• CD28 (Cluster of Differentiation 28) is one of the proteins expressed on T cells that provide co-stimulatory signals required for T cell activation and survival. Mesothelin (also known as MSLN) is a cell surface glycoprotein encoded by the MSLN gene. The MSLN gene encodes a precursor protein, which is cleaved by proteolysis to produce two protein products: megakaryocyte potentiating factor (MPF) and mesothelin. Megakaryocyte potentiating factor is a cytokine that can stimulate the formation of bone marrow megakaryocyte colonies. Mesothelin is a protein anchored to the cell surface through glycosylphosphatidylinositol.
• The exons 2-3 of mouse Cd28 gene that encode the extracellular domain were replaced by human CD28 exons 2-3 in B-hCD28/hMSLN mice. The genomic region of mouse Cd28 gene that encodes signal peptide, transmembrane domain and cytoplasmic portion was retained. The promoter and 5’UTR region of the mouse gene were retained. The human CD28 expression was driven by endogenous mouse Cd28 promoter, while mouse Cd28 gene transcription and translation will be disrupted.
• The exons 1-17 of mouse Msln gene that encode full length protein were replaced by human counterparts in B-hCD28/hMSLN mice. The promoter and 5’UTR region of the mouse gene were retained. The human MSLN expression was driven by endogenous mouse Msln promoter, while mouse Msln gene transcription and translation will be disrupted.
• Human MSLN was detectable in lung and uterus of B-hCD28/hMSLN mice. Human CD28 was detectable in spleen T cells of homozygous B-hCD28/hMSLN mice but not in wild-type mice.
• B-hCD28/hMSLN mice can be used to study the in vivo efficacy and safety evaluation of drugs.

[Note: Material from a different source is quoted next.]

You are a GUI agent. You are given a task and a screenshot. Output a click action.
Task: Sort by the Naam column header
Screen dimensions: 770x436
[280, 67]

Gene targeting strategy for B-hCD28/hMSLN mice.

The exons 2-3 of mouse Cd28 gene that encode the extracellular domain were replaced by human CD28 exons 2-3 in B-hCD28/hMSLN mice. The genomic region of mouse Cd28 gene that encodes signal peptide, transmembrane domain and cytoplasmic portion was retained. The promoter and 5’UTR region of the mouse gene were retained. The human CD28 expression was driven by endogenous mouse Cd28 promoter, while mouse Cd28 gene transcription and translation will be disrupted.

The exons 1-17 of mouse Msln gene that encode full length protein were replaced by human counterparts in B-hCD28/hMSLN mice. The promoter and 5’UTR region of the mouse gene were retained. The human MSLN expression was driven by endogenous mouse Msln promoter, while mouse Msln gene transcription and translation will be disrupted.

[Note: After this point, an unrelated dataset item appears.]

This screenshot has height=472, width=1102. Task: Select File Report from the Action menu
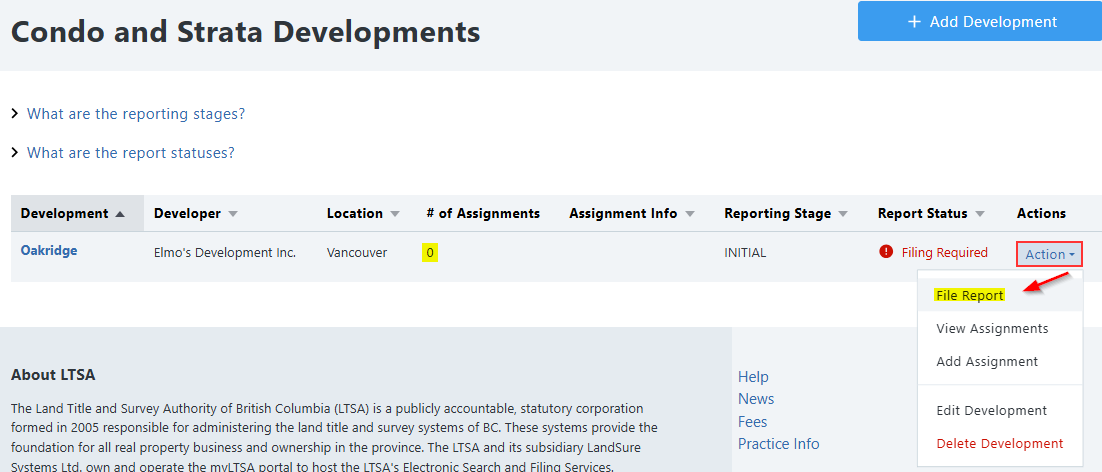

CD28 expression analysis in wild-type mice and homozygous B-hCD28/hMSLN mice by flow cytometry. Spleen T cells were collected from C57BL/6 mice (+/+) (Female, 6-week-old, n=2) and B-hCD28/hMSLN mice (H/H) (Female, 6-week-old, n=2). Cells were stimulated in vivo via intraperitoneal injection of 7.5 μg/mouse anti-CD3ε antibodies (anti-mouse CD3ε: clone 145-2C11, BioXCell BE0001-1; anti-human CD3ε: clone OKT3, BioXCell BE0001-2) for 24 hours. Protein expression was analyzed with anti-CD28 antibody (anti-mouse CD28: Biolegend, 102105; anti-human CD28: Biolegend, 302912) by flow cytometry. Human CD28 was detected in homozygous B-hCD28/hMSLN mice.

Western blot analysis of MSLN protein expression in homozygous B-hCD28/hMSLN mice. Various tissue lysates were collected from wild-type C57BL/6 mice (+/+) and homozygous B-hCD28/hMSLN mice (H/H), and then analyzed by western blot with anti-MSLN antibody (anti-human CD28: abcam, ab93620; anti-mouse CD28: abcam, ab187063). 40 μg total proteins were loaded for western blotting analysis. Human MSLN was detected in lung and uterus of B-hCD28/hMSLN mice.